- **EXERCISE PROMPT**:
Without reproducing any picture, copy the records word for word.
=== Begin Enclosure ===
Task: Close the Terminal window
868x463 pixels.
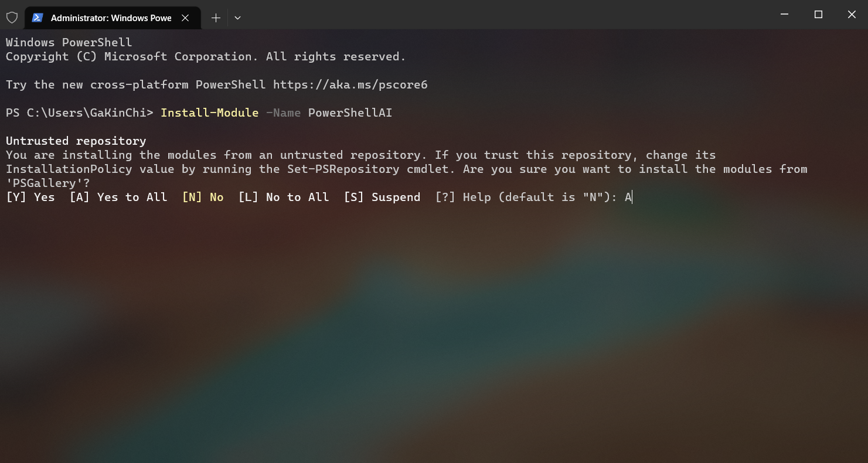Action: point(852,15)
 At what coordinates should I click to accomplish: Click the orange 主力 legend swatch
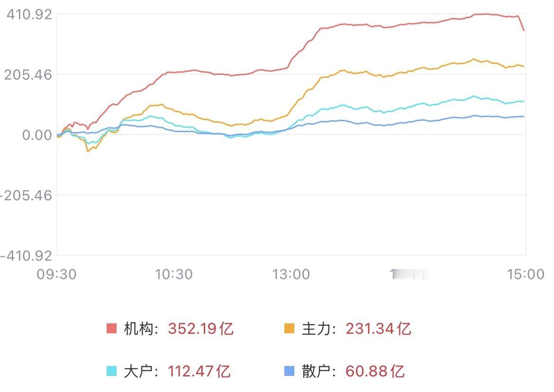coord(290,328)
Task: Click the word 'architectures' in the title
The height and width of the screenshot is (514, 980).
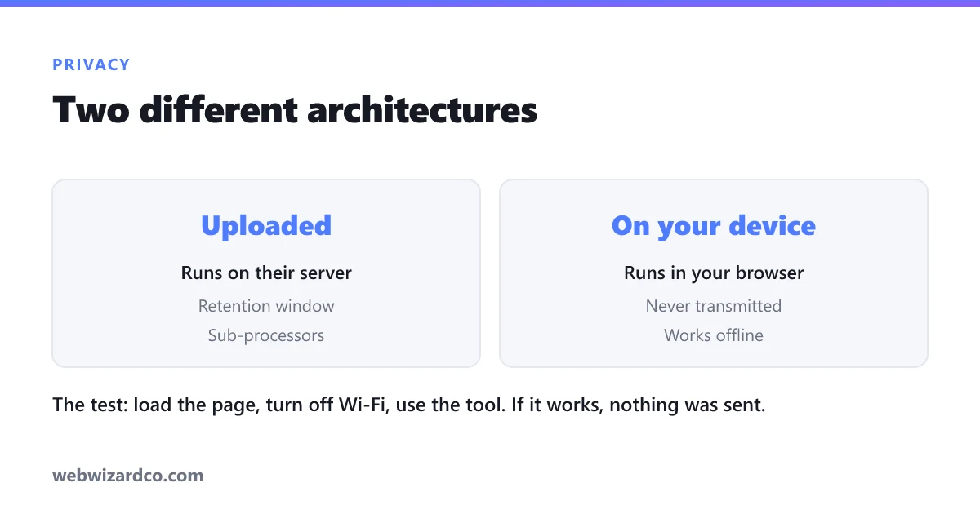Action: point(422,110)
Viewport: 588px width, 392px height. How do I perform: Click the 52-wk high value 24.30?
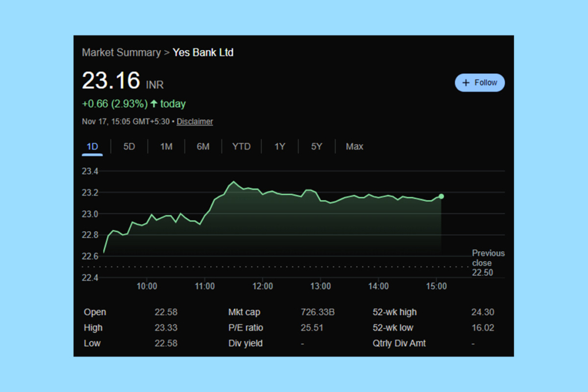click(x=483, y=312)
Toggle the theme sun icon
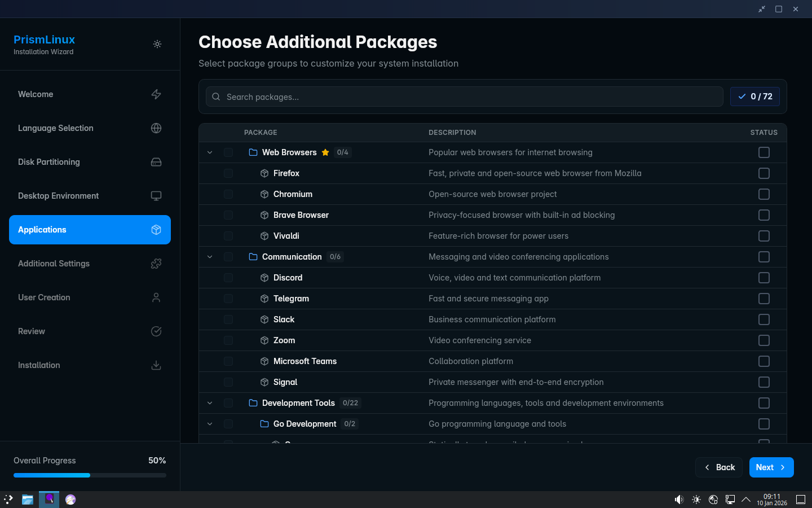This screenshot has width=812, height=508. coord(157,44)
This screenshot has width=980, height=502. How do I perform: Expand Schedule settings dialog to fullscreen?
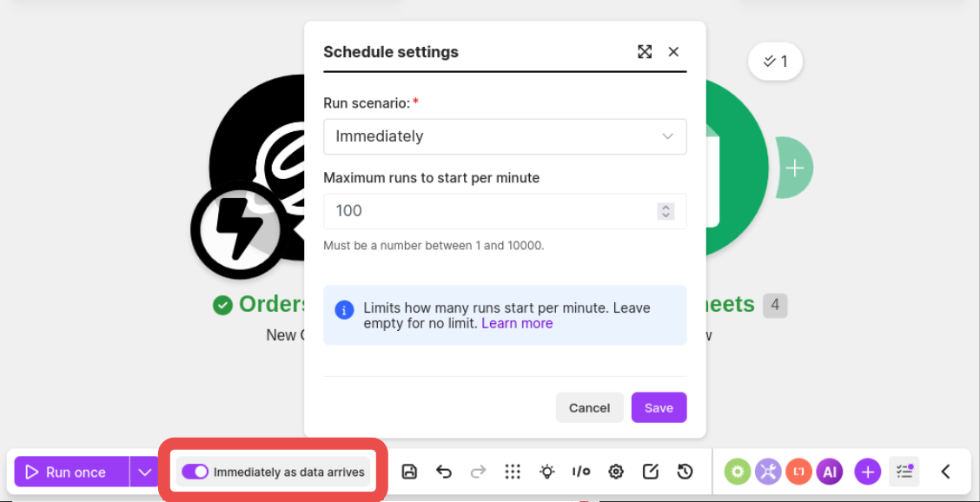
=== End Enclosure ===
- **TASK OUTPUT**:
Task: Close the Terminal window
868x463 pixels.
Action: point(852,15)
 At what coordinates should I click to accomplish: Click the orange 主力 legend swatch
coord(290,328)
Task: Click the word 'architectures' in the title
The height and width of the screenshot is (514, 980).
Action: point(422,110)
Viewport: 588px width, 392px height. How do I perform: Click the 52-wk high value 24.30?
click(x=483, y=312)
Toggle the theme sun icon
This screenshot has width=812, height=508. coord(157,44)
This screenshot has width=980, height=502. How do I perform: Expand Schedule settings dialog to fullscreen?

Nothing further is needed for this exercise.